Your answer should consist of each line from the data below that contains "This".

[[ SUPPLIED RECORDS, beginning ]]

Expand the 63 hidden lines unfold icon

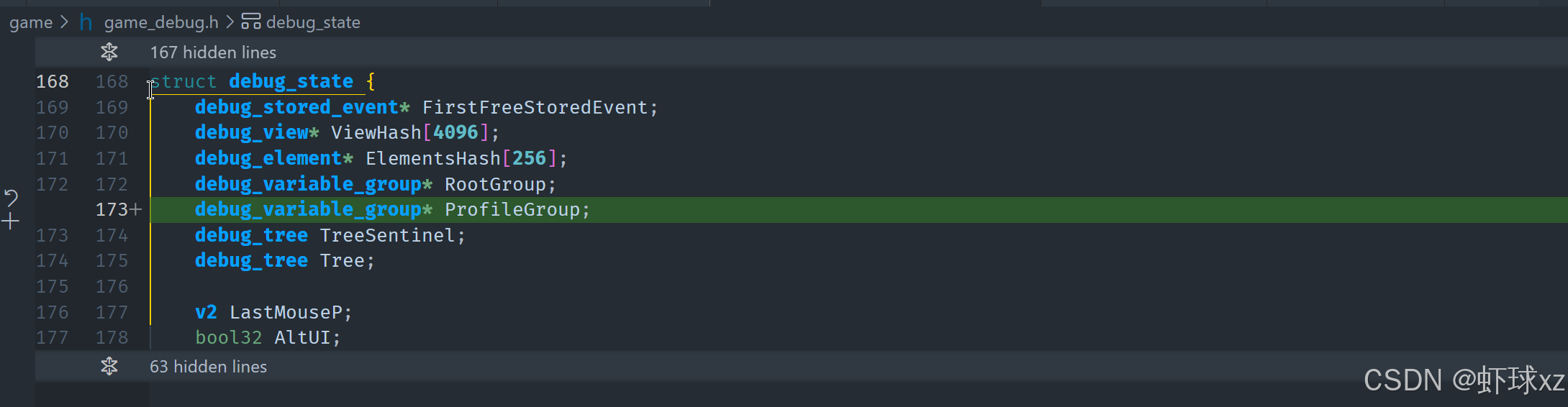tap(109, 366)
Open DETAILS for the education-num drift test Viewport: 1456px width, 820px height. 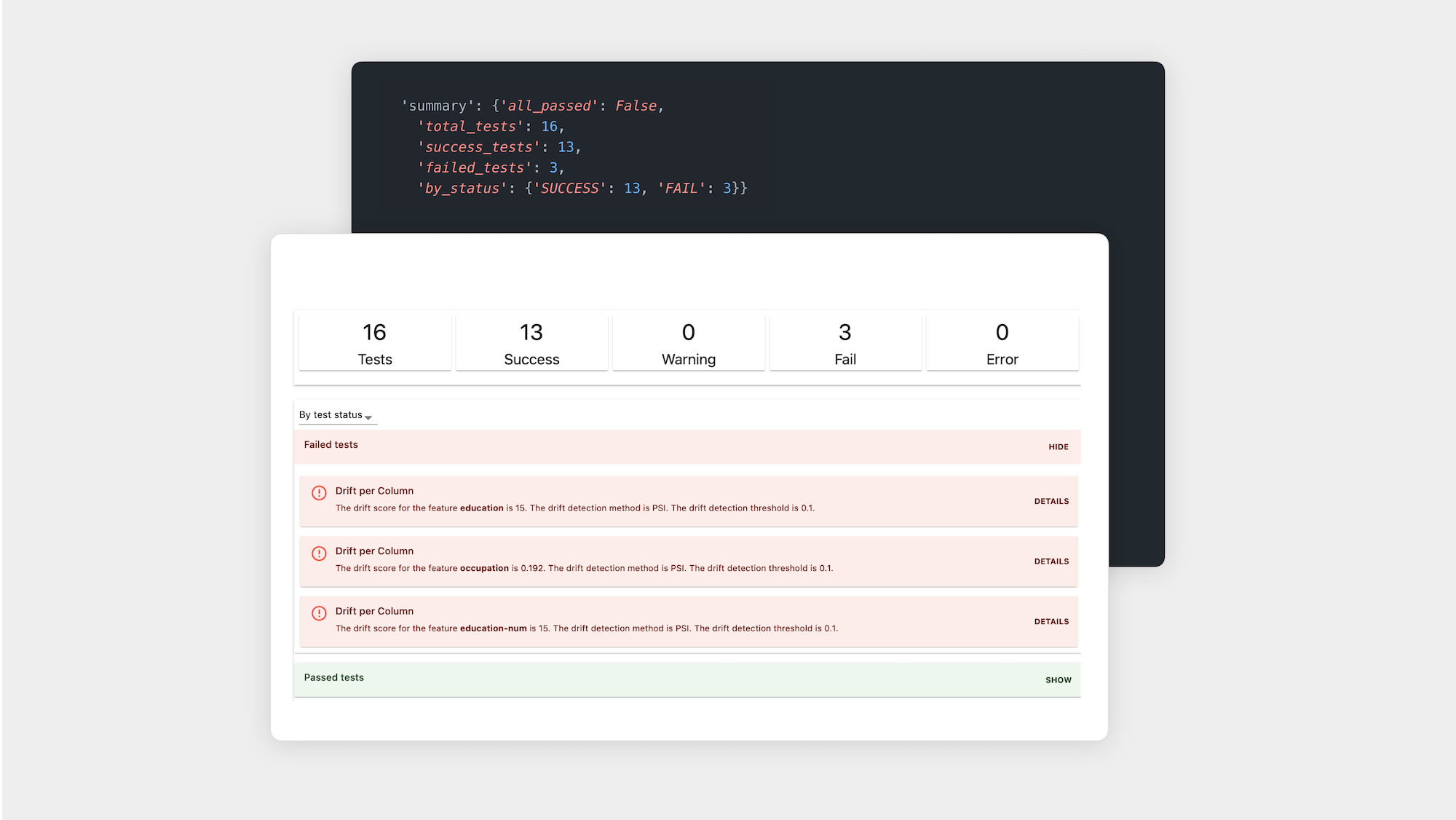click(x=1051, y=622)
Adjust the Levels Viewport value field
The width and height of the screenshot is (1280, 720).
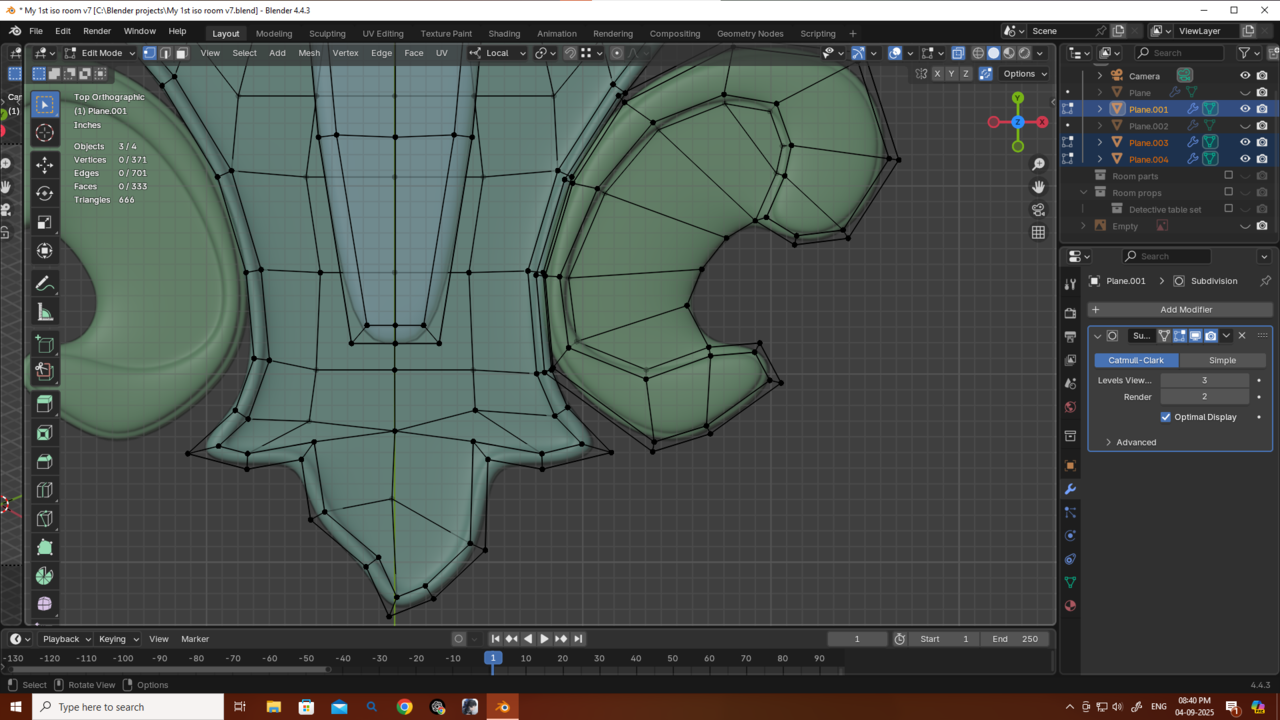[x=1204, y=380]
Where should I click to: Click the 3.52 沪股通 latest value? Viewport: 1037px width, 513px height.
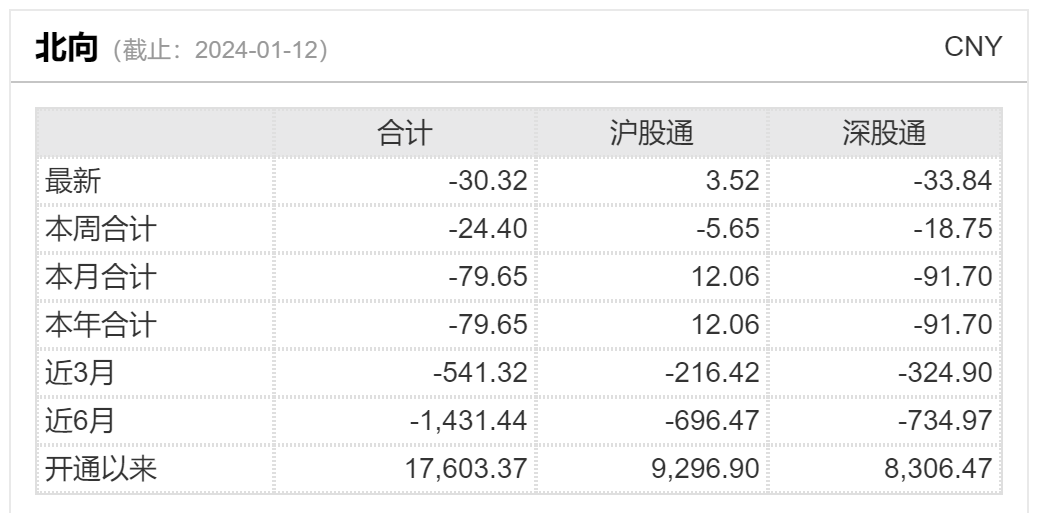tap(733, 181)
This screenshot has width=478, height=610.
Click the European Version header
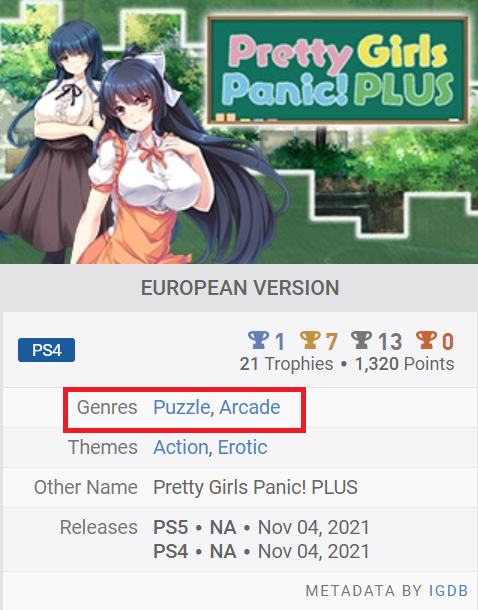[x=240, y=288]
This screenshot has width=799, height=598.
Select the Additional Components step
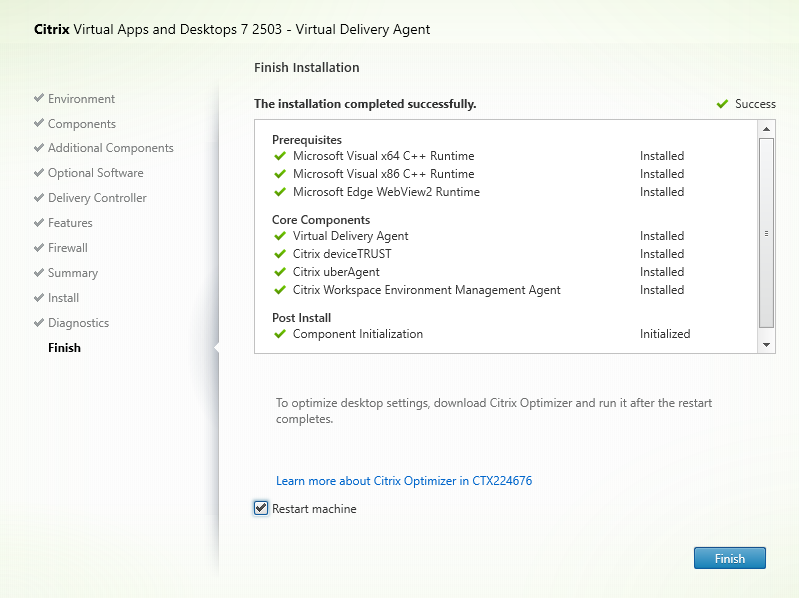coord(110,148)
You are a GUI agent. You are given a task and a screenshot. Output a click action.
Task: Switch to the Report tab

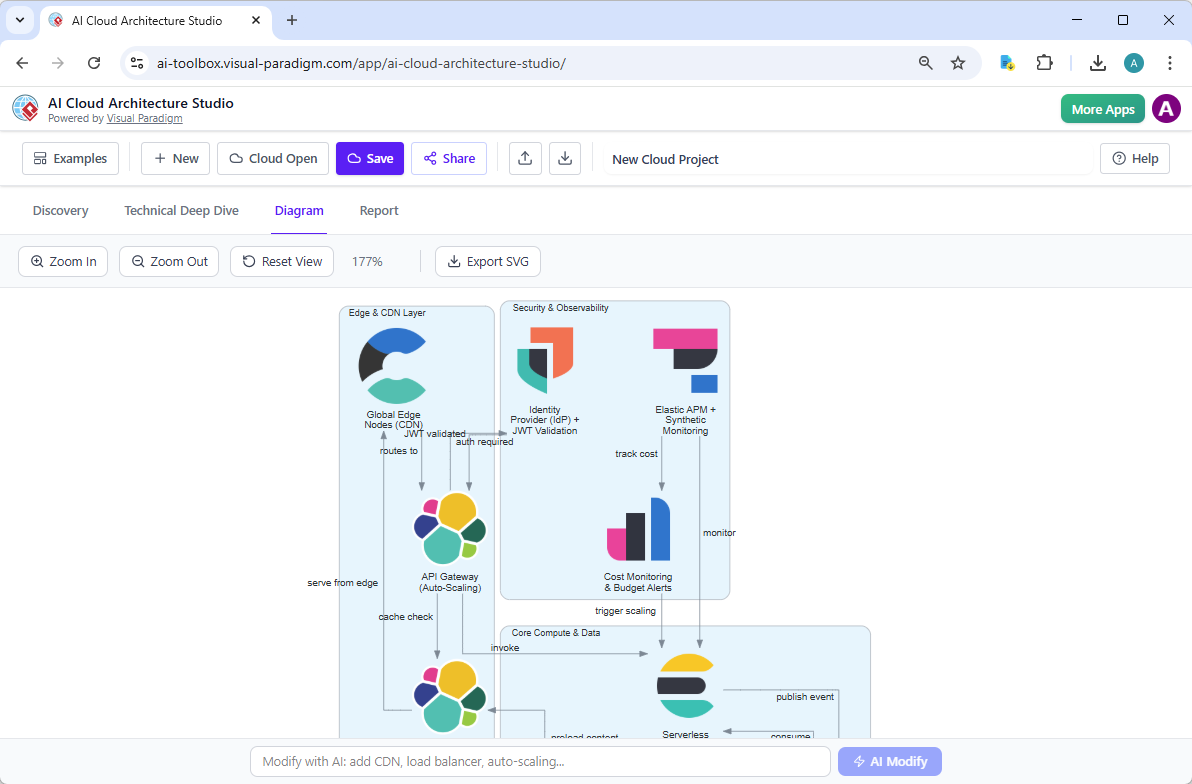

[[ SUPPLIED RECORDS, end ]]

OUTPUT OF THE EXERCISE —
This screenshot has width=478, height=610.
This screenshot has width=799, height=598.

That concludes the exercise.